Personal information
- Full name: Krishmar Santokie
- Born: 20 December 1984 (age 41) Clarendon, Jamaica
- Batting: Left-handed
- Bowling: Left-arm medium fast

Domestic team information
- 2007/08–2012/13: Jamaica
- 2013: Khulna Royal Bengals
- 2013–2014: Guyana Amazon Warriors
- 2014: Mumbai Indians
- 2015: Jamaica Tallawahs
- 2015: Comilla Victorians
- 2016: St Kitts and Nevis Patriots
- 2017-2018: Jamaica Tallawahs
- 2019-2020: Sylhet Thunder

Career statistics
| Competition | T20I | LA | T20 |
| Matches | 12 | 14 | 119 |
| Runs scored | 0 | 18 | 222 |
| Batting average | – | 6.00 | 9.25 |
| 100s/50s | 0/0 | 0/0 | 0/0 |
| Top score | 0* | 8* | 22 |
| Balls bowled | 245 | 665 | 2,627 |
| Wickets | 18 | 17 | 180 |
| Bowling average | 15.44 | 25.64 | 17.56 |
| 5 wickets in innings | 0 | 0 | 1 |
| 10 wickets in match | 0 | 0 | 0 |
| Best bowling | 4/21 | 3/30 | 5/24 |
| Catches/stumpings | 1/– | 4/– | 21/– |
- Source: ESPNcricinfo, 25 March 2025

= Krishmar Santokie =

Jamaican cricketer

Krishmar Santokie (born 20 December 1984) is a former Jamaican cricketer.

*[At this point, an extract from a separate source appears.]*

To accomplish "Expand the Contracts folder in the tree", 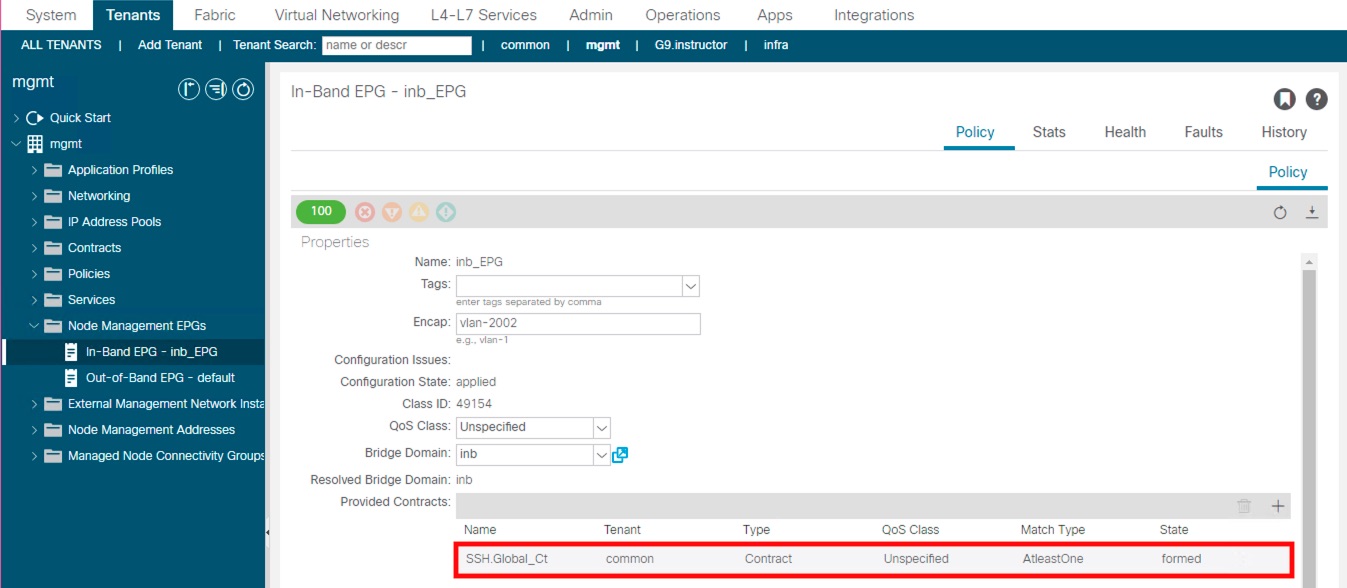I will (35, 248).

He played for Jamaica and represented the West Indies in Twenty20 Internationals. He bowled left-arm medium pace and was a lower order batsman.

==Domestic career==
He represented the Guyana Amazon Warriors in the Caribbean Premier League in 2013.

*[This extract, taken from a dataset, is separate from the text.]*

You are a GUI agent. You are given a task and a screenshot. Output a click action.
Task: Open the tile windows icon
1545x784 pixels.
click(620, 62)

His slingy action & ability to deliver deceiving slower balls has made him an asset to T20 teams. Santokie spent a number of years playing in England for Farnham Royal cricket club where he used the English conditions to perfect his swing bowling technique which has continued with him into his international career.

He played for the Mumbai Indians in the 2014 Indian Premier League tournament.

Santokie came under scrutiny in December 2019 while playing for the Sylhet Thunder of the BPL when he overstepped on a delivery by a significant distance. The BCB launched an investigation shortly after the event. As of December, 2019, Santokie's career Twenty20 bowling average of 17.09 was the best by a West Indian, 18th best of active cricketers and 28th best of all time.

==International career==
His debut for the West Indies came in a Twenty20 International against England in September 2011, he finished with bowling figures of 1/17 in a West Indies victory.

Despite having the fourth lowest T20I bowling average of all time (15.44) and the 28th best economy rate (6.80), Santokie only played 12 matches for the West Indies before being dropped at age 29 in 2014. In his T20I career, he did not score any runs from his twelve matches, only batting once.